Listed records section start

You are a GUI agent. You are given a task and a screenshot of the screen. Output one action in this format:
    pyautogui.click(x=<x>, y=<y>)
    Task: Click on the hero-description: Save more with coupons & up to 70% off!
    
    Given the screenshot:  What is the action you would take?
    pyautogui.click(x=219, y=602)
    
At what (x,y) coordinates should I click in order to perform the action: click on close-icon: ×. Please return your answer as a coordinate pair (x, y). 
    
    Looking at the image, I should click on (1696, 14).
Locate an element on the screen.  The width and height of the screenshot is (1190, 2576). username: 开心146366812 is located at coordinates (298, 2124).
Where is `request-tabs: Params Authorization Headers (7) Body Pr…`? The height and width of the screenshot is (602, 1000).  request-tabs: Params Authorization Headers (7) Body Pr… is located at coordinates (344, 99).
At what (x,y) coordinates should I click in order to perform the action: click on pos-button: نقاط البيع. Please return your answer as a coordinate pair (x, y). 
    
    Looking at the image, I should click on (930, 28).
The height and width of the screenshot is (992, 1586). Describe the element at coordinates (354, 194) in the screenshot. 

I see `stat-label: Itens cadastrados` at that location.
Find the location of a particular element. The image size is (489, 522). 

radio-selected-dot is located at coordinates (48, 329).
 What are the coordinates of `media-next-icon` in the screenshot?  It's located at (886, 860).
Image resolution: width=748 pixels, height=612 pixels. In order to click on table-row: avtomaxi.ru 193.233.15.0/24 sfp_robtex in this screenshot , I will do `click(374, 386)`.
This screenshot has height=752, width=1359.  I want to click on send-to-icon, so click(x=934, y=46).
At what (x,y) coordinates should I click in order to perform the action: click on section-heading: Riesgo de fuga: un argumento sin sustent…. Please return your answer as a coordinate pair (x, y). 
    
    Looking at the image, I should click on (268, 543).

Listed records section end

**Instructions for the task**
Identify each line in the records above that contains the string "icon" and copy every such line.

**Completed task**
At what (x,y) coordinates should I click in order to perform the action: click on close-icon: ×. Please return your answer as a coordinate pair (x, y). 
 What are the coordinates of `media-next-icon` in the screenshot?  It's located at (886, 860).
This screenshot has height=752, width=1359.  I want to click on send-to-icon, so click(x=934, y=46).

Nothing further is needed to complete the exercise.